So you’ve got past the CV stage, the company is interested in your credentials and experience! So with you over your first major hurdle don’t then stumble at the second one.

Number one on your to do list is to research the company. You will almost certainly be asked on your knowledge of the company; what they do, when they started, the latest industry developments. You don’t want to be stuttering and trying to remember facts from that notice board you saw in reception, researching the company is essential. As will be knowing how you are getting to the interview! You will want to get to the interview at least 10 minutes early, but what are the practicalities of this? Are you taking public transport? Have you got the timetable? Are you taking a car? Where is the nearest car park? Do you need to pay and display? This will mean you need change on hand. All of these individual variables are uncertainties that must be controlled!

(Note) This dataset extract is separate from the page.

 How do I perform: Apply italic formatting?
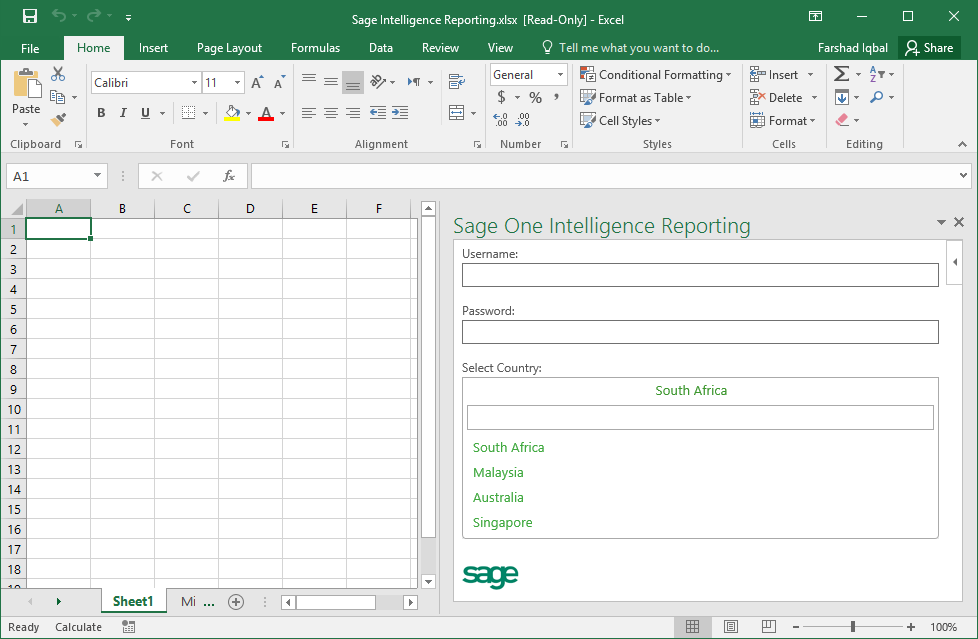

Polish your shoes, iron your shirt or blouse and wear business attire, it’s important to make a good first impression and you will only get one of these. How you present yourself throughout the company’s premises is critical, so from the minute you enter the building act as though you are being interviewed. The interviewer may ask their colleague’s opinions after you have left; did you smile when you came in, were you approachable etc. So make sure the way you handle yourself whilst within the organisation’s building is as formal and as friendly as you would be whilst in your interview room. Make sure your body language is confident and positive, so please make sure you’re not slouching in your chair and don’t fold your arms.

Know what you’re talking about: this part is mainly down to you and the company you will be interviewed by. But there are a few generic factors that you can assume will happen such as the ability to ask questions at the end. If this opportunity arises, grab it with both hands! It will show your interest in the company and your astuteness as an individual. Think of some questions to ask before hand such as; what would be my day to day activities? What’s the management culture like at this organisation?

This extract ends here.